The other aspect of the Two Truths that is insisted upon is that the ultimate truth is inaccessible to words: "Reality is ineffable". Words do a fair job of communicating about objects and ideas. But when it comes to experiences... no experience can be communicated in words. We can say that we have had an experience; we can say how we explain and/or interpret that experience; we can say how we feel about having had that experience; we can say how the experience changed us: but with mere words we cannot communicate the experience we've had. This is true of every single experience. So experience, all experience, is ineffable. And in fact probably all of us have had life changing experiences after which we have never been the same. We shouldn't make a big deal out of that in the case of bodhi. The ineffability of experience is a simple truism, not a profound Truth. I think the tendency is to emphasise the mystical aspects of bodhi, and for someone like me it makes it seem impossible.

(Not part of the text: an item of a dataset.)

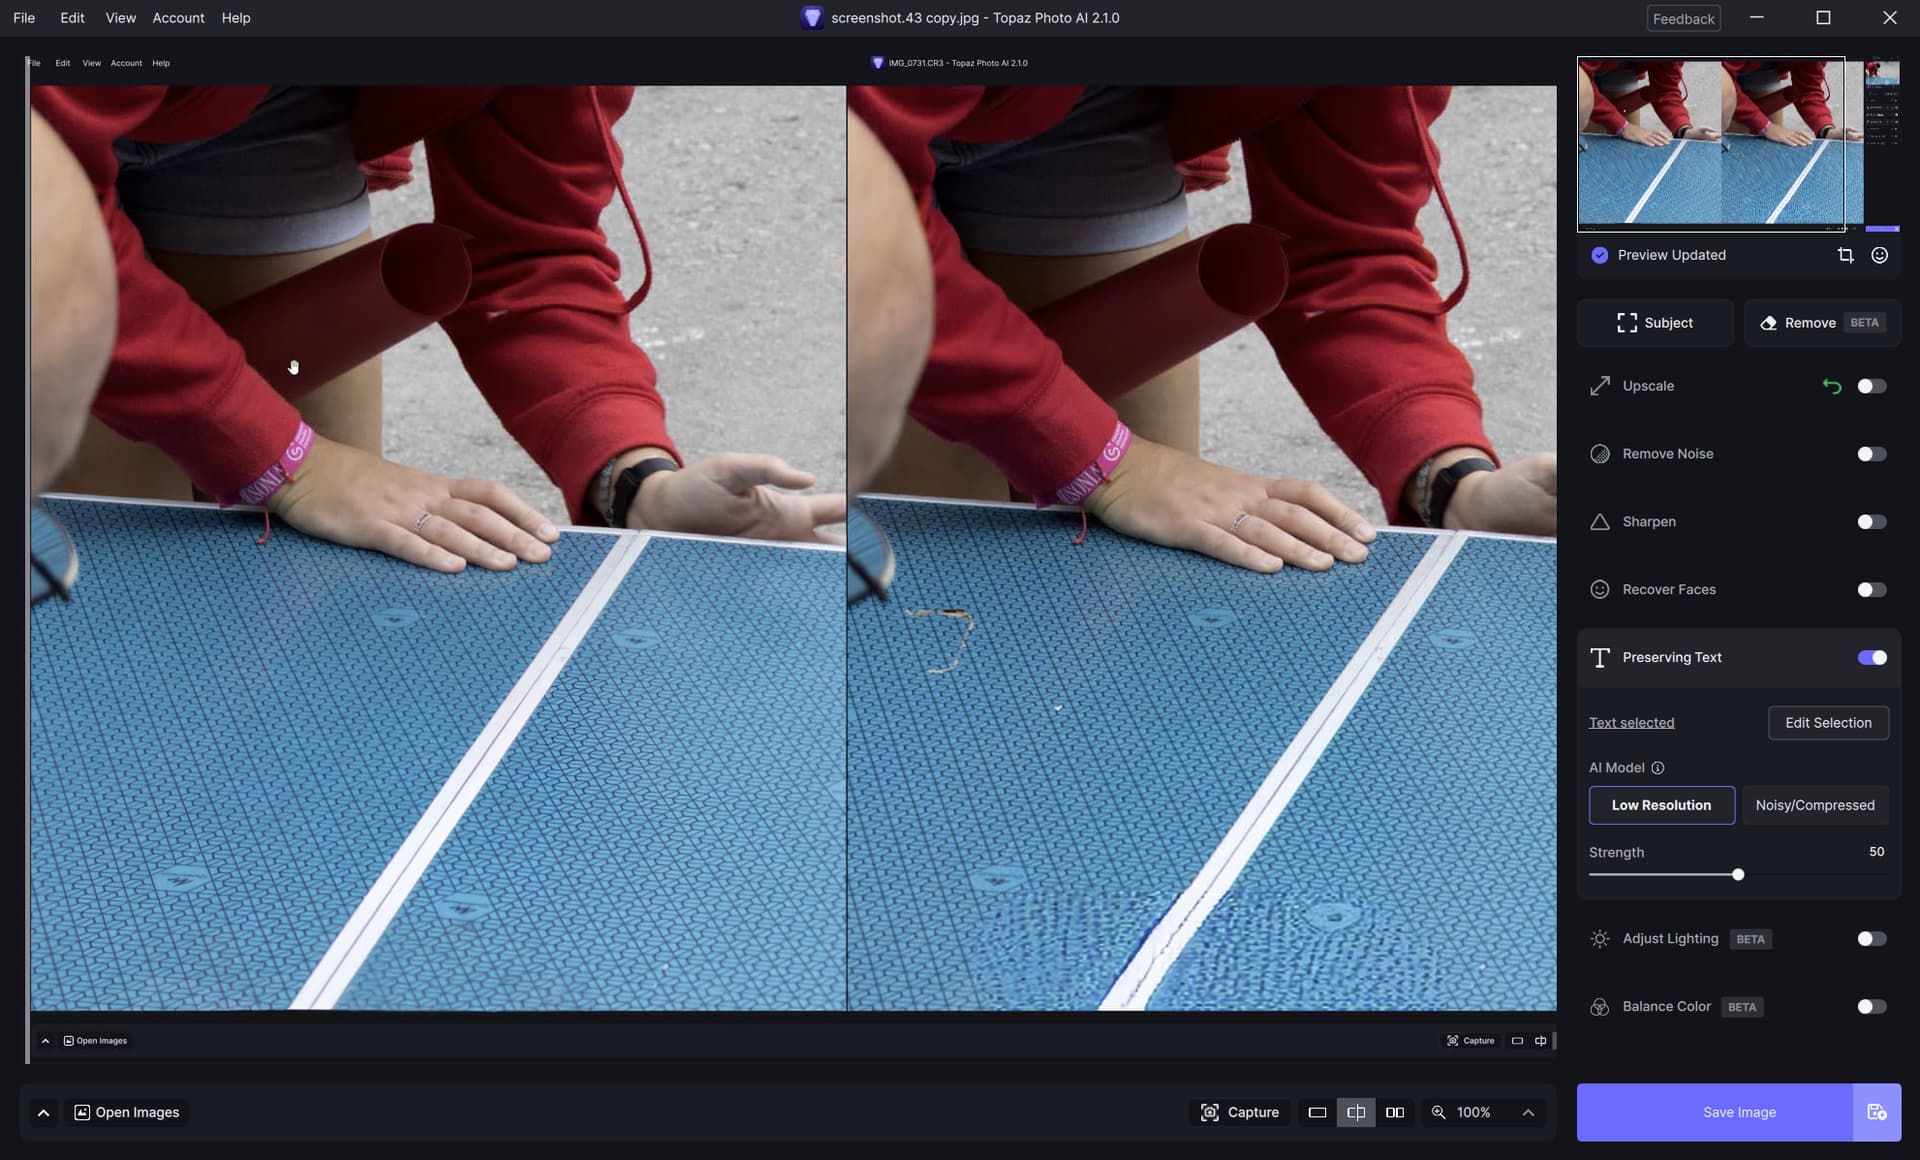Expand the image tray chevron at bottom left
The width and height of the screenshot is (1920, 1160).
[x=43, y=1112]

So this is my mad thesis—that all Buddhist philosophers (including the modern Theravāda) are barking up the wrong tree with this business of Two Truths. If we take paṭicca-samuppāda in its natural domain there is no need to go down the route of inventing this dichotomy, because we do not meet the paradoxes that arise from the misapplication of the theory. The early Buddhists had no need of a Two Truths theory because they understood the domain in which paṭicca-samuppāda applies. We have no need of it either; in fact, it is probably a hindrance.


~~oOo~~

Notes
  1. A good overview of the subject is: Thakchoe, Sonam, 'The Theory of Two Truths in India,' The Stanford Encyclopedia of Philosophy (Summer 2011 Edition), Edward N. Zalta (ed.). Online: plato.stanford.edu. [though of course the theory developed outside India as well!]. See also Ñāṇavīra. 'Paramattha Sacca.' Notes on Dhamma. p. 27-33. Online: www.nanavira.110mb.com.
  2. For an extended treatment of this topic see my long essay: Is Pāṭicca-samuppāda a Theory of Everything? This is based on a close reading of the Kaccānagotta Sutta (S ii.16). I've covered some of the same ground in this blog:
  3. If you are at all tempted to invoke Quantum Mechanics at this point then I suggest that you read my essay: Erwin Schrödinger Didn't Have a Cat. I don't think QM has anything helpful to say to us about this issue because conclusions about the nature of single sub-atomic particles do not apply when several septillion of them conglomerate at room temperature.